#### [How to complete this task]
Recast the rows as a numbered list, starting with the line containing "What do you" and going on through the line containing "center [815, 560].", leaving out any blank lines.
*** Opening The records ***
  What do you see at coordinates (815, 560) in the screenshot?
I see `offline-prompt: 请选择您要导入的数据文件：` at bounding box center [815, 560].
*** Closing The records ***
*** Opening The records ***
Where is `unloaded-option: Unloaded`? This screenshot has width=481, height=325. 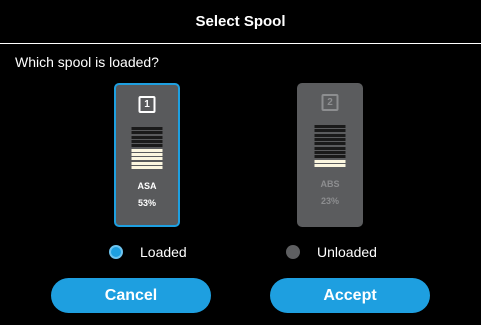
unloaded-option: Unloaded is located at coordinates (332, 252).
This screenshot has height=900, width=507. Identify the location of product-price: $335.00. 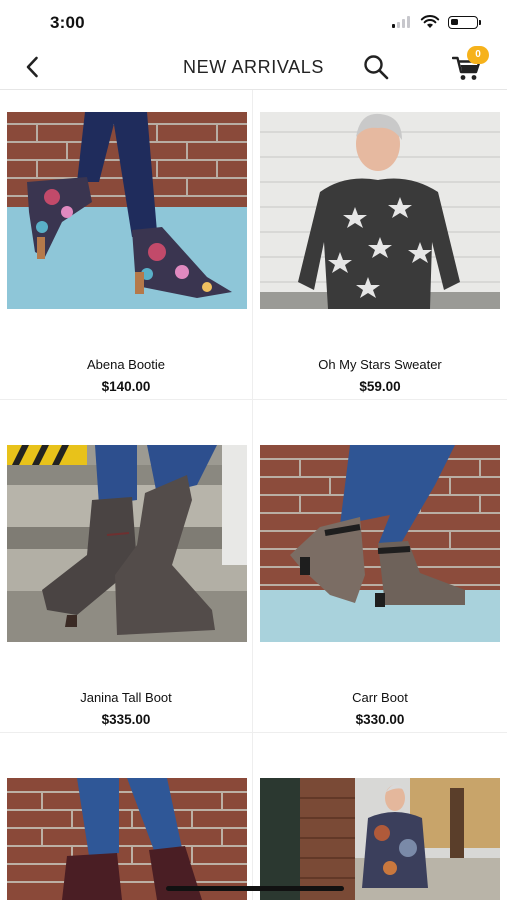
*** Closing The records ***
#### [Reply to the exercise]
1.   What do you see at coordinates (815, 560) in the screenshot?
2. I see `offline-prompt: 请选择您要导入的数据文件：` at bounding box center [815, 560].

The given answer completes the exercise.